Records for this exercise: Begin
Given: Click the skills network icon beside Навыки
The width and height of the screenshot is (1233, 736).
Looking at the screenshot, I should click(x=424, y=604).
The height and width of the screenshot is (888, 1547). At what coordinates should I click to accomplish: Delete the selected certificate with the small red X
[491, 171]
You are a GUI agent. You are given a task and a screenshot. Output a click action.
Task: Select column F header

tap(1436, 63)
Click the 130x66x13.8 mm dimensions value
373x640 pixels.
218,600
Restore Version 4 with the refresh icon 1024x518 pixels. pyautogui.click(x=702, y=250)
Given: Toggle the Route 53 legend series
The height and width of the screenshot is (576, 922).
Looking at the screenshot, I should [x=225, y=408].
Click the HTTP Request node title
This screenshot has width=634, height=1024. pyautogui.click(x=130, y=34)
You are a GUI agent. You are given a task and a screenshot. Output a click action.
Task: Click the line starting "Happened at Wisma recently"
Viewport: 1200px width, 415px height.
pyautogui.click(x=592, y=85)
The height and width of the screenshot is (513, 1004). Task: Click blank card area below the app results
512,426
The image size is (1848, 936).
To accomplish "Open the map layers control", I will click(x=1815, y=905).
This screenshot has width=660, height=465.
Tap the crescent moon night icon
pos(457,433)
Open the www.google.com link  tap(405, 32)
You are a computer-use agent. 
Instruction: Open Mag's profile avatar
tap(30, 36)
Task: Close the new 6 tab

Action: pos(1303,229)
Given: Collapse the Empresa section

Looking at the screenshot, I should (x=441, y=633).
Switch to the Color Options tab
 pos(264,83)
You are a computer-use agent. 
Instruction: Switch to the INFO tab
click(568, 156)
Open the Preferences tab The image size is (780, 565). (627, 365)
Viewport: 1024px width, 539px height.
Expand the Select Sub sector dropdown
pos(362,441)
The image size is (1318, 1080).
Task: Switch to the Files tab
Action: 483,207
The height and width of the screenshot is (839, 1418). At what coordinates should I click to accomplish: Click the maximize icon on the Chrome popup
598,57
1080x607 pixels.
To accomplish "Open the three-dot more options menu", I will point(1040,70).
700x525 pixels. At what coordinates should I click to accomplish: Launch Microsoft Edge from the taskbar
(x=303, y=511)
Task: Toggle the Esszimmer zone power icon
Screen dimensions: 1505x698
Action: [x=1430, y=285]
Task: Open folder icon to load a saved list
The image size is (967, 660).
Records for this exercise: End
## Exercise prompt
Every entry is to be restated word for word.

## Response to this task
Given: Click the skills network icon beside Навыки
The width and height of the screenshot is (1233, 736).
Looking at the screenshot, I should click(x=424, y=604).
The height and width of the screenshot is (888, 1547). At what coordinates should I click to accomplish: Delete the selected certificate with the small red X
[491, 171]
You are a GUI agent. You are given a task and a screenshot. Output a click action.
Task: Select column F header

tap(1436, 63)
Click the 130x66x13.8 mm dimensions value
373x640 pixels.
218,600
Restore Version 4 with the refresh icon 1024x518 pixels. pyautogui.click(x=702, y=250)
Given: Toggle the Route 53 legend series
The height and width of the screenshot is (576, 922).
Looking at the screenshot, I should [x=225, y=408].
Click the HTTP Request node title
This screenshot has width=634, height=1024. pyautogui.click(x=130, y=34)
You are a GUI agent. You are given a task and a screenshot. Output a click action.
Task: Click the line starting "Happened at Wisma recently"
Viewport: 1200px width, 415px height.
pyautogui.click(x=592, y=85)
The height and width of the screenshot is (513, 1004). Task: Click blank card area below the app results
512,426
The image size is (1848, 936).
To accomplish "Open the map layers control", I will click(x=1815, y=905).
This screenshot has width=660, height=465.
Tap the crescent moon night icon
pos(457,433)
Open the www.google.com link  tap(405, 32)
You are a computer-use agent. 
Instruction: Open Mag's profile avatar
tap(30, 36)
Task: Close the new 6 tab

Action: pos(1303,229)
Given: Collapse the Empresa section

Looking at the screenshot, I should (x=441, y=633).
Switch to the Color Options tab
 pos(264,83)
You are a computer-use agent. 
Instruction: Switch to the INFO tab
click(568, 156)
Open the Preferences tab The image size is (780, 565). (627, 365)
Viewport: 1024px width, 539px height.
Expand the Select Sub sector dropdown
pos(362,441)
The image size is (1318, 1080).
Task: Switch to the Files tab
Action: 483,207
The height and width of the screenshot is (839, 1418). At what coordinates should I click to accomplish: Click the maximize icon on the Chrome popup
598,57
1080x607 pixels.
To accomplish "Open the three-dot more options menu", I will point(1040,70).
700x525 pixels. At what coordinates should I click to accomplish: Launch Microsoft Edge from the taskbar
(x=303, y=511)
Task: Toggle the Esszimmer zone power icon
Screen dimensions: 1505x698
Action: [x=1430, y=285]
Task: Open folder icon to load a saved list
The image size is (967, 660).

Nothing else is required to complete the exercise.